_What to work on_
Find every line below with the string "label" and pick it out.
--
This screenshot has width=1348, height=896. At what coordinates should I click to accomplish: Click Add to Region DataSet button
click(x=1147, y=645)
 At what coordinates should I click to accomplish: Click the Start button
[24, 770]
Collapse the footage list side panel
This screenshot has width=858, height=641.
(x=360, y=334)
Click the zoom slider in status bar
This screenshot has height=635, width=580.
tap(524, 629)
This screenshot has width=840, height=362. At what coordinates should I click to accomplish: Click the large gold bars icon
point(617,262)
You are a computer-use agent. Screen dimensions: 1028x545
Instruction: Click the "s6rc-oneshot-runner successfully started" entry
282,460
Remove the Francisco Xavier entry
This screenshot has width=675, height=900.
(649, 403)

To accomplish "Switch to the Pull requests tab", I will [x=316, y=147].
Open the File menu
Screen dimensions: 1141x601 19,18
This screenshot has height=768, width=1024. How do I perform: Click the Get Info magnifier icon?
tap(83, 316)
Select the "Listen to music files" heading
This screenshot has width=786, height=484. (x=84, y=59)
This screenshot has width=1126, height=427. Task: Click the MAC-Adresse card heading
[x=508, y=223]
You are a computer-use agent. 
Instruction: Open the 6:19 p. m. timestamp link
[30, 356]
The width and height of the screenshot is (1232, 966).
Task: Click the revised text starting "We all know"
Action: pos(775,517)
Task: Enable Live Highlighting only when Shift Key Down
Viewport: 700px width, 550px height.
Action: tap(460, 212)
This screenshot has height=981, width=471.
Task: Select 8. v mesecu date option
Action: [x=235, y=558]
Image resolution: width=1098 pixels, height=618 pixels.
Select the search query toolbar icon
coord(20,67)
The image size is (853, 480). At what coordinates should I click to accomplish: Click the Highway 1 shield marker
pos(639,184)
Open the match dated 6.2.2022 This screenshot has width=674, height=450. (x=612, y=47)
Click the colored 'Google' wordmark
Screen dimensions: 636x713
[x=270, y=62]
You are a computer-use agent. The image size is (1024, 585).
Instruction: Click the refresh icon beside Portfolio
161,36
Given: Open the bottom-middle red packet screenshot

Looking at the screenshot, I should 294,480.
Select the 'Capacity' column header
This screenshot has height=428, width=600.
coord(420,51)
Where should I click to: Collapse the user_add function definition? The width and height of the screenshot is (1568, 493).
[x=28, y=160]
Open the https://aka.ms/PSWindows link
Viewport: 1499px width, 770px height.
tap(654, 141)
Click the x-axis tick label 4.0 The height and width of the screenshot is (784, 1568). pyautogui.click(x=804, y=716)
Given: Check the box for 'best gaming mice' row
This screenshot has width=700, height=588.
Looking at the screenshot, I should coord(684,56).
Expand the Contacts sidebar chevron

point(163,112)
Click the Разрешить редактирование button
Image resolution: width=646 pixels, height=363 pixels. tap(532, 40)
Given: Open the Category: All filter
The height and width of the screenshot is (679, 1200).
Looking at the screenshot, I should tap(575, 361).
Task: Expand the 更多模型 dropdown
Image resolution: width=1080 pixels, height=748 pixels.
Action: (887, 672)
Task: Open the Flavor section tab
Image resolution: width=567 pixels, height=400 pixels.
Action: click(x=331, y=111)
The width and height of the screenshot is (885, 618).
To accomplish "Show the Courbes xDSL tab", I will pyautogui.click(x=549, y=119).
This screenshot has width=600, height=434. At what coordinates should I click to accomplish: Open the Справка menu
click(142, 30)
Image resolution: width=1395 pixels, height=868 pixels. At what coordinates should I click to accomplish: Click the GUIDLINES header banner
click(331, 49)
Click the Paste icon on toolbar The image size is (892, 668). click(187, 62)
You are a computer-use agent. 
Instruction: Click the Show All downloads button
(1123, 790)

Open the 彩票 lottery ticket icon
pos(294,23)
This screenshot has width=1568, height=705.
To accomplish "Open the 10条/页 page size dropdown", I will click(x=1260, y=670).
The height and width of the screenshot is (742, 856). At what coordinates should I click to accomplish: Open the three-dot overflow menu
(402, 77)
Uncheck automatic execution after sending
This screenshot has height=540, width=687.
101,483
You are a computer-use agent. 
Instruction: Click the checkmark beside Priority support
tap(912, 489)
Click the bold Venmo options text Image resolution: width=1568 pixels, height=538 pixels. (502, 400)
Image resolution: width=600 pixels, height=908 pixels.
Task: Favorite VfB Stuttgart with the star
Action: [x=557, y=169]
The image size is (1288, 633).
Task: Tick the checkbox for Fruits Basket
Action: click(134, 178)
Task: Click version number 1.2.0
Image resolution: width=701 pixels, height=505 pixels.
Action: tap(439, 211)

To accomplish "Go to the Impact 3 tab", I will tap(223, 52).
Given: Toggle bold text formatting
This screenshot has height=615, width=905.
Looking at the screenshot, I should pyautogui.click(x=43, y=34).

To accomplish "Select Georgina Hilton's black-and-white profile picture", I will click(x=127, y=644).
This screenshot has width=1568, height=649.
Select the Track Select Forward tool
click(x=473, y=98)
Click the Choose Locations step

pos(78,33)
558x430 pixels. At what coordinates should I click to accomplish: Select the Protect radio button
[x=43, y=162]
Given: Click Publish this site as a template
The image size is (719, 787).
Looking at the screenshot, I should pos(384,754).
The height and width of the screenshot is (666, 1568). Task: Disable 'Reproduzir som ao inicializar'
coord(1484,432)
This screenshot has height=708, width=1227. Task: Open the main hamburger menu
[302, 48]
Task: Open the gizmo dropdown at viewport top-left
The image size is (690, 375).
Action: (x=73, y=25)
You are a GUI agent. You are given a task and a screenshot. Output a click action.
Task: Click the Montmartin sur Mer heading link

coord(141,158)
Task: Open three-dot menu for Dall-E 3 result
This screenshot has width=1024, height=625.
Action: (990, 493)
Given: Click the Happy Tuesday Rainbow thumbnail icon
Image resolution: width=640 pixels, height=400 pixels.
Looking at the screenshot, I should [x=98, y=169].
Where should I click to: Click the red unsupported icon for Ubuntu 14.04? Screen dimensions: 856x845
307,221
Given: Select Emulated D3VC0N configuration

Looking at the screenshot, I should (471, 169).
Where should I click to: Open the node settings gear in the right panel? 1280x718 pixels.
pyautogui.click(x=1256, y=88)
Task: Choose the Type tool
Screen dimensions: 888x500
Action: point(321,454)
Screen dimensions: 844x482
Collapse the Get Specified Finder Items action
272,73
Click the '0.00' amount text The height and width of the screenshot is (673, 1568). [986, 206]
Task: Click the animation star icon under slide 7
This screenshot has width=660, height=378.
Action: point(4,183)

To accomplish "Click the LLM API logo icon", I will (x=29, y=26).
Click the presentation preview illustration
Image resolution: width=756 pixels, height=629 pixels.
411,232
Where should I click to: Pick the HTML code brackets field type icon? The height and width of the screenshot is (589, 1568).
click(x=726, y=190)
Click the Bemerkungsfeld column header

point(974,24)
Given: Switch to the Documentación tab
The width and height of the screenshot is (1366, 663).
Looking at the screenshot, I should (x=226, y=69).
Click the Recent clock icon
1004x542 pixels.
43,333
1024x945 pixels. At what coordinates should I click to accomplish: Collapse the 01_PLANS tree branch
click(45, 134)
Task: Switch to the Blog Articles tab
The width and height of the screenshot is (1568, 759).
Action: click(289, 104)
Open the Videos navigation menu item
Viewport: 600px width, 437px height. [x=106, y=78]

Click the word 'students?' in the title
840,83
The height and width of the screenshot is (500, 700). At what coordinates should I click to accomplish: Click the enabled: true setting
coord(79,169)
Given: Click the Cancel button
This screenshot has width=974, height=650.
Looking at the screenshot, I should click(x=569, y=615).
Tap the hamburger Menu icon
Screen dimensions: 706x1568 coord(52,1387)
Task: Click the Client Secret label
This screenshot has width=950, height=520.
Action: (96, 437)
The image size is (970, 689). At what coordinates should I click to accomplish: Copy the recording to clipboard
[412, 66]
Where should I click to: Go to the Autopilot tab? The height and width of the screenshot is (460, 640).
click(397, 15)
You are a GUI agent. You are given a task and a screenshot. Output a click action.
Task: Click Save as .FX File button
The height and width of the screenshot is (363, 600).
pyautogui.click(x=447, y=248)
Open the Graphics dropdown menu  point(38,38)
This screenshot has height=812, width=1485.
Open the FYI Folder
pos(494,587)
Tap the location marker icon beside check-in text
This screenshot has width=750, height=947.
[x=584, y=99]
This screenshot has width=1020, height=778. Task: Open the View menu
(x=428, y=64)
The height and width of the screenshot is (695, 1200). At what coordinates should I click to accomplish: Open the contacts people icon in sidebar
--
_Your response_
Click the x-axis tick label 4.0 The height and width of the screenshot is (784, 1568). pyautogui.click(x=804, y=716)
Task: Click the Client Secret label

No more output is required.